One key change is that B.C. would move to a driver-based model from a vehicle-based insurance, so at-fault crashes are tied to the driver and not the car owner.
Premiums would be calculated based on years of experience, number of at-fault crashes, place of residence and how the vehicle is used, with additional discounts or add-ons on top.
Customers would have to list all the drivers who may operate the vehicle, and the experience and crash history of each driver would be taken into account in the premium.
Those with a vehicle being used by a driver with a learner’s permit would have to pay as much as $200 more annually. But crashes caused by the learner before they get their licence won’t be counted in their driving history.
ICBC would still offer discounts to inexperienced drivers, but those discounts would be reduced to better reflect the “risk” that those drivers represent, the province said.
Under the plan, a driver would be considered inexperienced if they have fewer than 15 years of experience on the road.
The corporation would consider at-fault crashes that happened over the past 10 years – up from three – to help determine a driver’s premium.
But when the changes come into effect in September 2019, ICBC will only look back at two and a half years of at-fault crashes to determine premiums. Each year after that, it will extend the period by one year until 2027, when the full 10-year period will be in place.
The corporation would forgive one at-fault crash for customers with 20 years of driving experience.
The proposed model means drivers with more years of experience and no at-fault crashes would see greater discounts.

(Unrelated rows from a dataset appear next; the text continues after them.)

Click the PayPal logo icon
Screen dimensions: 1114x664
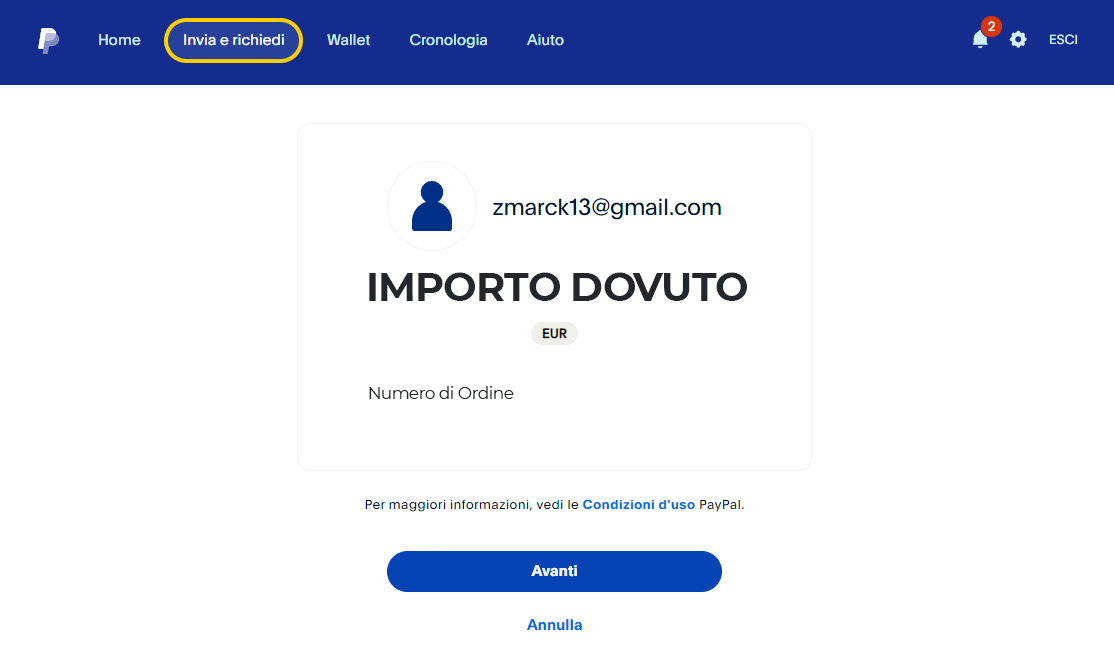(x=48, y=40)
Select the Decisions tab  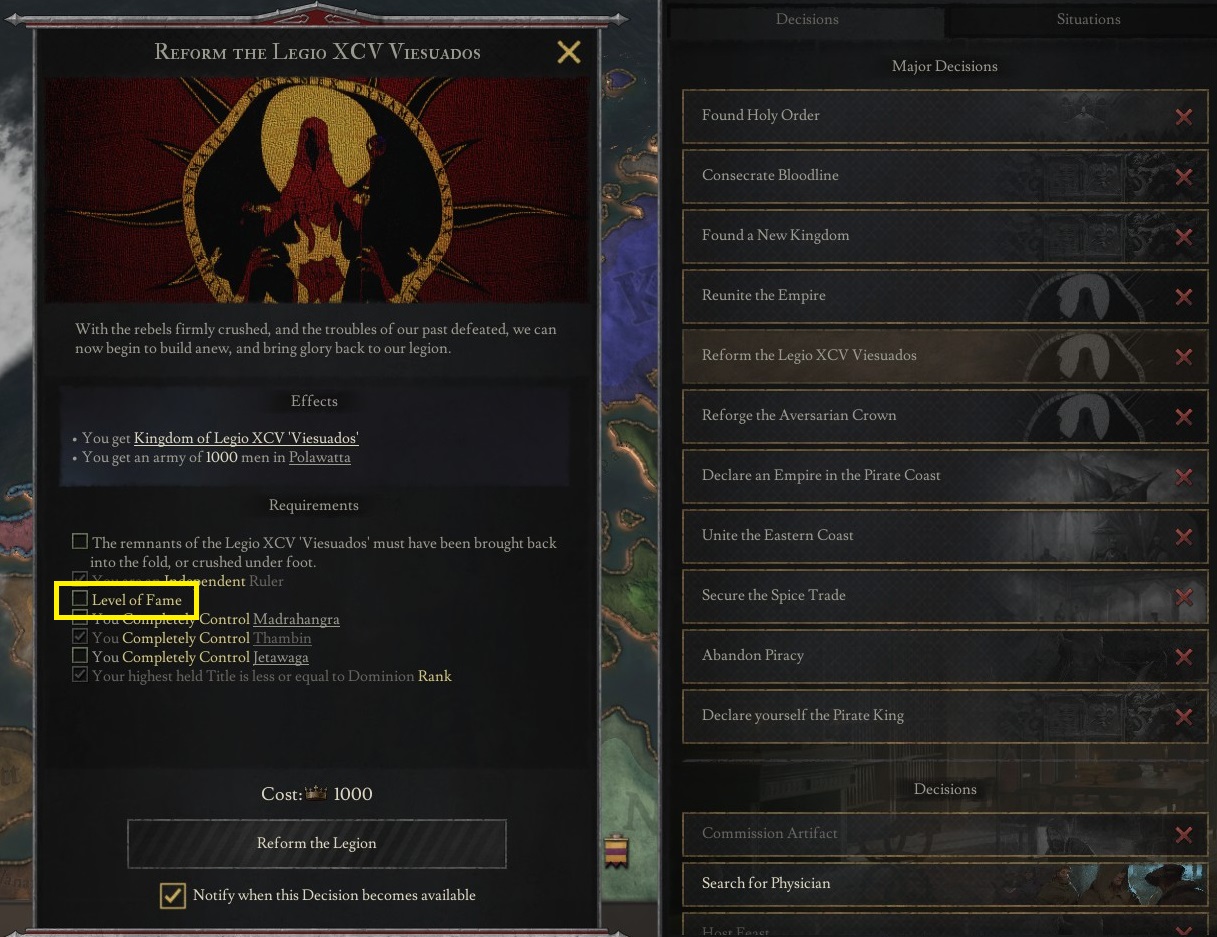point(807,19)
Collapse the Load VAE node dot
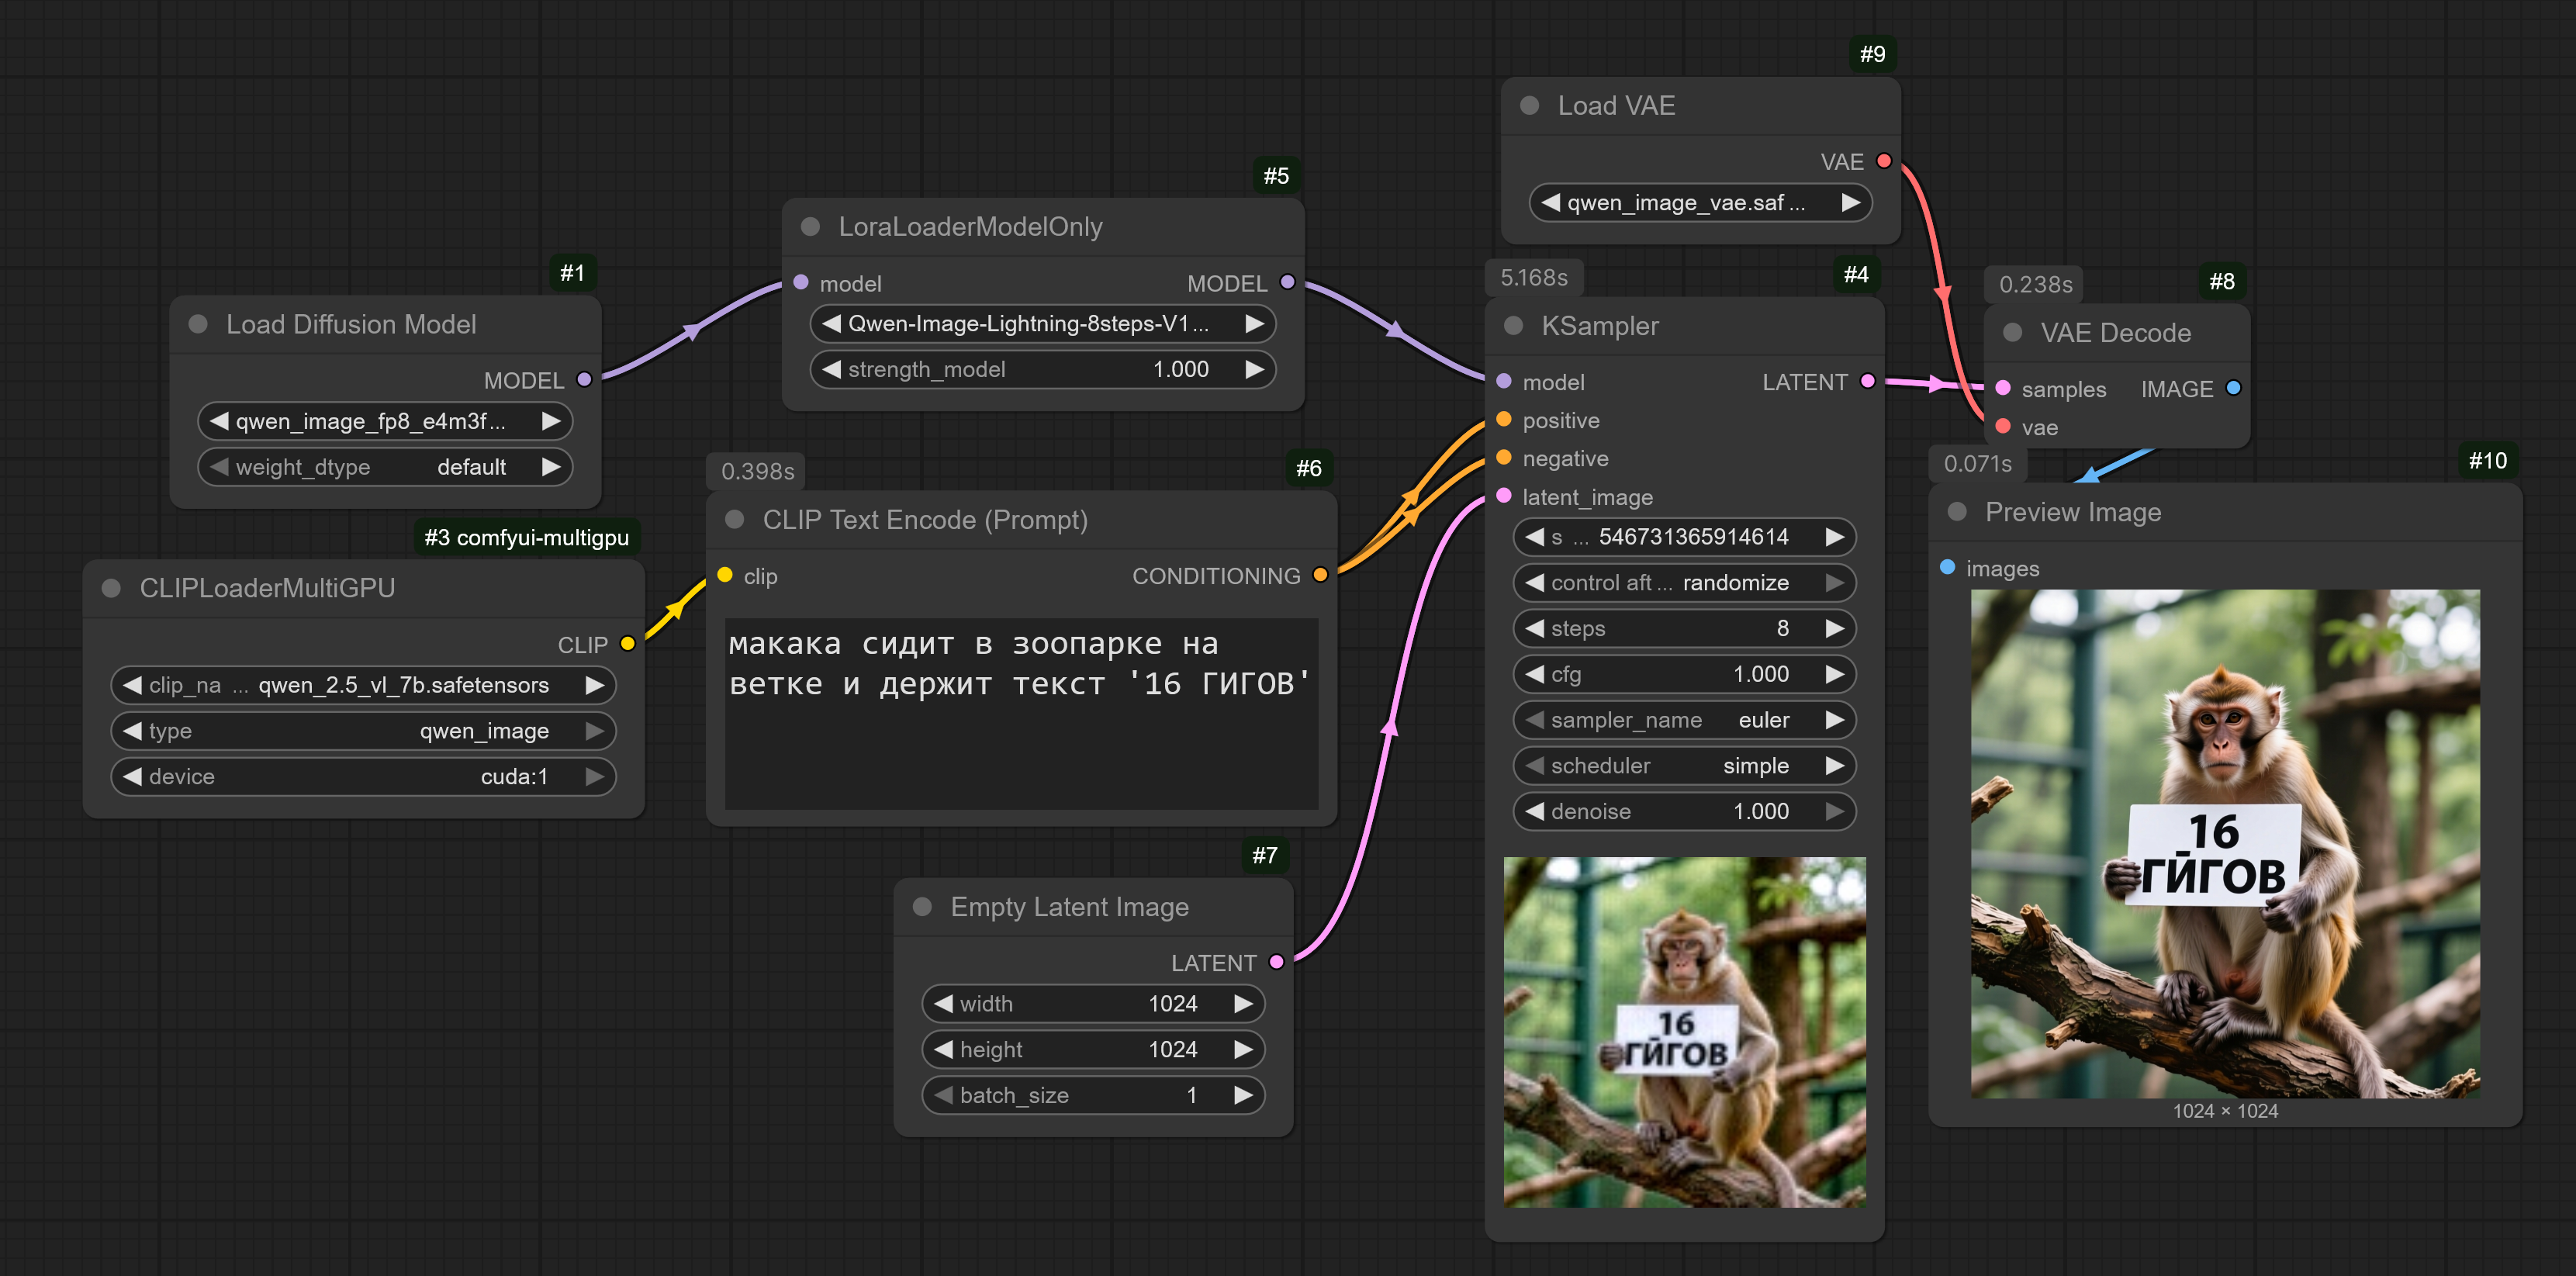This screenshot has width=2576, height=1276. coord(1529,106)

Drivers are already paying more if they live in dense, urban areas, which are more risky for crashes. But the province is updating the map to better reflect what B.C. looks like in 2018, the province said.
The utilities commission is set to hold a hearing in December to determine whether auto insurance rates will go up overall in the province.
Andrew Wilkinson, leader of the Opposition Liberals, accused the NDP government of doing little to fix the problems at ICBC.
“All the Attorney General has done today is lay blame at the foot of B.C. drivers, instead of overhauling the broken system that is ICBC,” said Wilkinson in a news release.
The NDP countered with a news release saying the Liberals raided $1.2 billion from ICBC while they were in power in order to pad their own annual budgets.